My status, I'll be humble and say, I'm at noob-intermediate level with ZFS and NAS4Free. Probably part of my problem.
I'm currently working with 192 TB of RAW storage (1st pool and the one of concern is 142TB as ZFS RAIDZ2 and 2nd pool, which is in good health, is 50TB and also ZFS RAIDZ2), served up as iSCSI targets to Windows servers (One of which is a Windows 7 vm; please, don't ask. It was found to be a mistake.
When I deleted the volume, I ended up having to restart the NAS4Free server and now I cannot recall why. But, when it attempted to startup, it would state that the disks were created, then say that it ran out of swap space and restart.
This is where, looking back, I should have this and that, but what I did do is...

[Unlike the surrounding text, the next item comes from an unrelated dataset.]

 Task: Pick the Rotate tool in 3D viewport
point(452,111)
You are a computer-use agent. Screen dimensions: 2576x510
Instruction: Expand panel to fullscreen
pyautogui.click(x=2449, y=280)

1) unplugged the storage controller and boot up. --That worked to at least bring up the OS.
2) loaded the latest NAS4Free (9.2.0.1.972) on a 240GB SSD (I was running NAS4Free 9.1.0.1.847 on a 32GB USB Thumb/Flash drive), both with and without previous and relavent config data. The hope was that maybe the newer system could have had bugs worked out, but also to give a larger swap space the system could use. --This showed an additional error/message after the drives were created at boot time and would restart after saying it ran out of swap space (beforehand, it complained I gave it more than recommended swap space). Which was saying, "cannot open objset <Volume Name of which I had deleted in the GUI before restarting>" But, if I started the system with a clean/default config file, it would then start up and I could get into the GUI and shell. Obviously, since the pools were not added in that default config.
3) Added the disks to the new system, within the GUI.
4) I attempted to import the pool (same pool that had the deleted volume (where the deleted volume resides or resided). --I was having to work remotely and as far as I could tell, the system froze/locked up.
5) Impatience may have got the best of me. But, it I could not do anything on the system. So, I did a hard restart of the server. --This is where I worry. Now, ZFS says the pool does not exist.
I realized after the fact that I should have run a resilver and/or scrub before even deleting the volume. Also, that I may have been able to run a zpool clear.
I also kick myself, now, for not backing up the config file before making the change. Before deleting the volume (Hence letting you know I'm a noob to this. I only have about 2 yrs working with FreeBSD/NAS4Free and ZFS.)
So, back to my question, "Is attempting to run a zpool create zpool with all of the original disks this zpool had going to help reconstruct the original zpool? Or, would that be a bad move and in that case, is there some other advise for me?"